CASAS A, FUKUDA H, DI VENOSA G, BATLLE A

BRITISH JOURNAL OF CANCER

Nature Publishing Group on behalf of Cancer Research UK

Lugar: Hampshire; Año: 2001 vol. 85 p. 279 - 284

0007-0920

The use of more lipophilic derivatives of 5-aminolevulinic acid (ALA) is expected to have better diffusing properties, and after conversion into the parent ALA, to reach a higher protoporphyrin IX (PPIX) formation rate, thus improving the efficacy of topical photodynamic therapy (PDT). Here we have analysed the behaviour of 3 ALA derivatives (ALA methyl-ester, hexyl ester and a 2-sided derivative) regarding PPIX formation, efficiency in photosensitizing cells and mechanism of cellular death. The maximum amount of porphyrins synthesized from 0.6 mM ALA was 47 +/- 8 ng/10(5)cells. The same amount was formed by a concentration 60-fold lower of hexyl-ALA and 2-fold higher of methyl-ALA. The 2-sided derivative failed to produce PPIX accumulation. Applying a 0.6 J cm(-2)light dose, cell viability decreased to 50%. With the 1.5 J cm(-2) light dose, less than 20% of the cells survive, and higher light doses produced nearly total cell killing.
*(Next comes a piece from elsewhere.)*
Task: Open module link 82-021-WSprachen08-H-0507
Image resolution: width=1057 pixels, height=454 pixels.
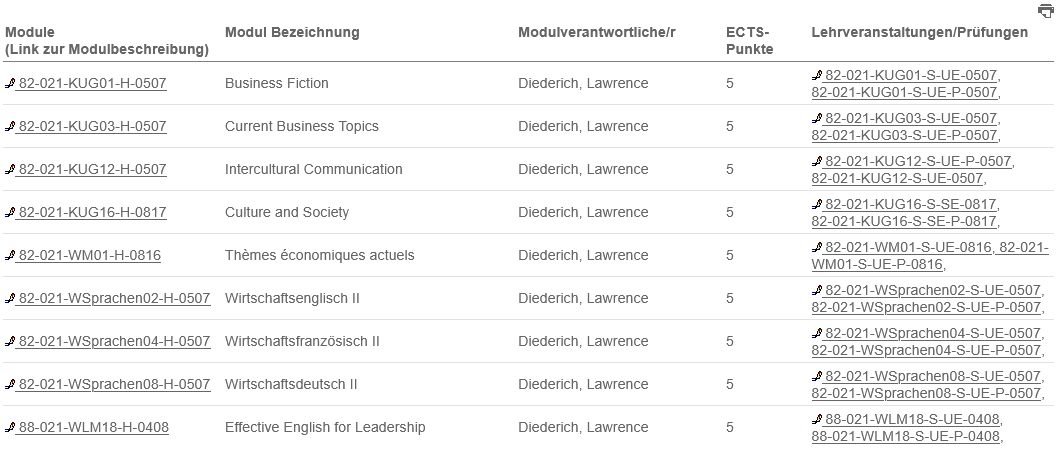Action: pos(114,385)
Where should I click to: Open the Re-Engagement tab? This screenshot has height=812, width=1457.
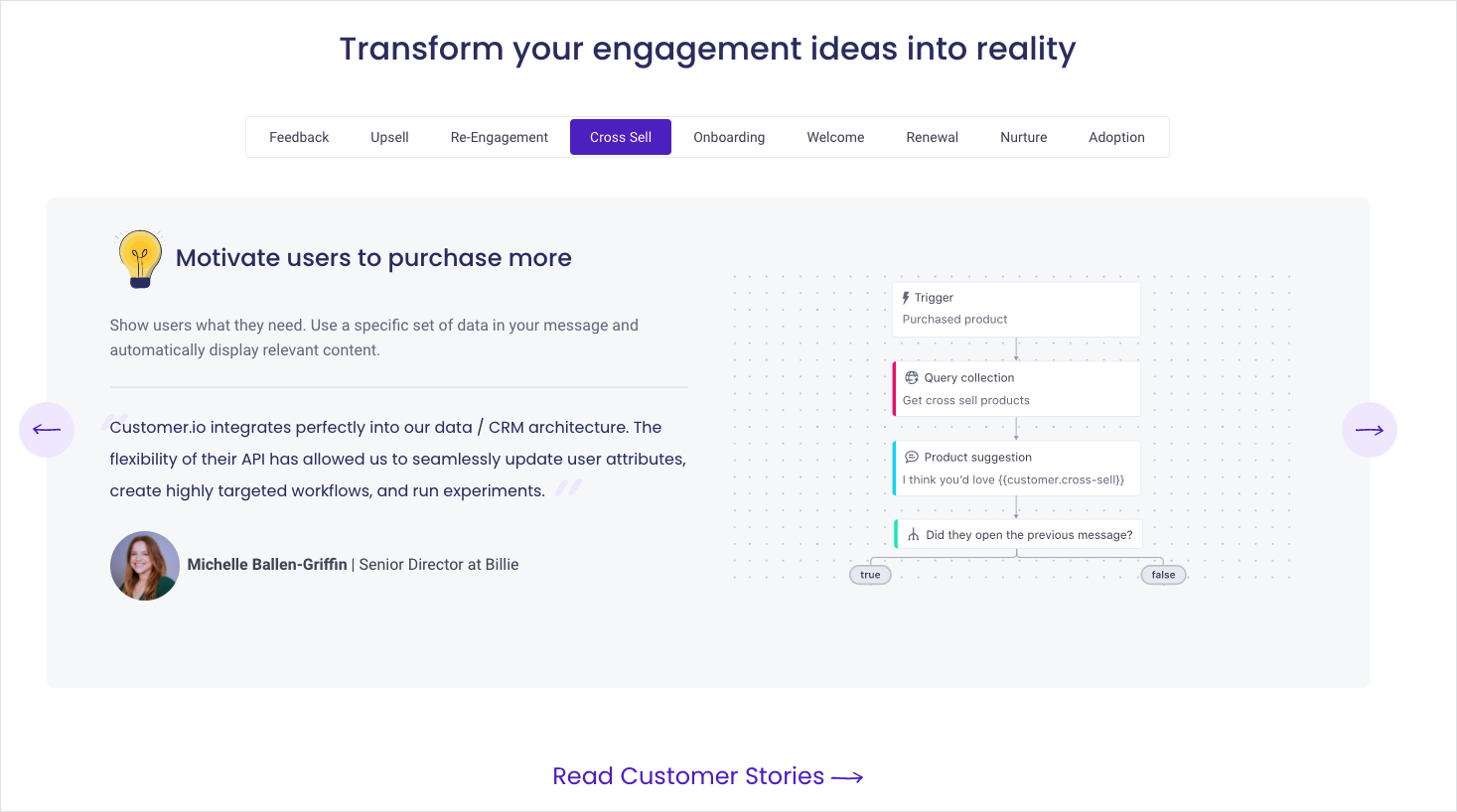click(499, 137)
Comparing the PPIX production and the induced phototoxicity, the more the amount of porphyrins, the greater the cellular killing, and PPIX formed from either ALA or ALA-esters equally sensitize the cells to photoinactivation. ALA-PDT treated cells exhibited features of apoptosis, independently on the pro-photosensitizer employed. ALA-PDT can be improved with the use of ALA derivatives, reducing the amount of ALA necessary to induce efficient photosensitization.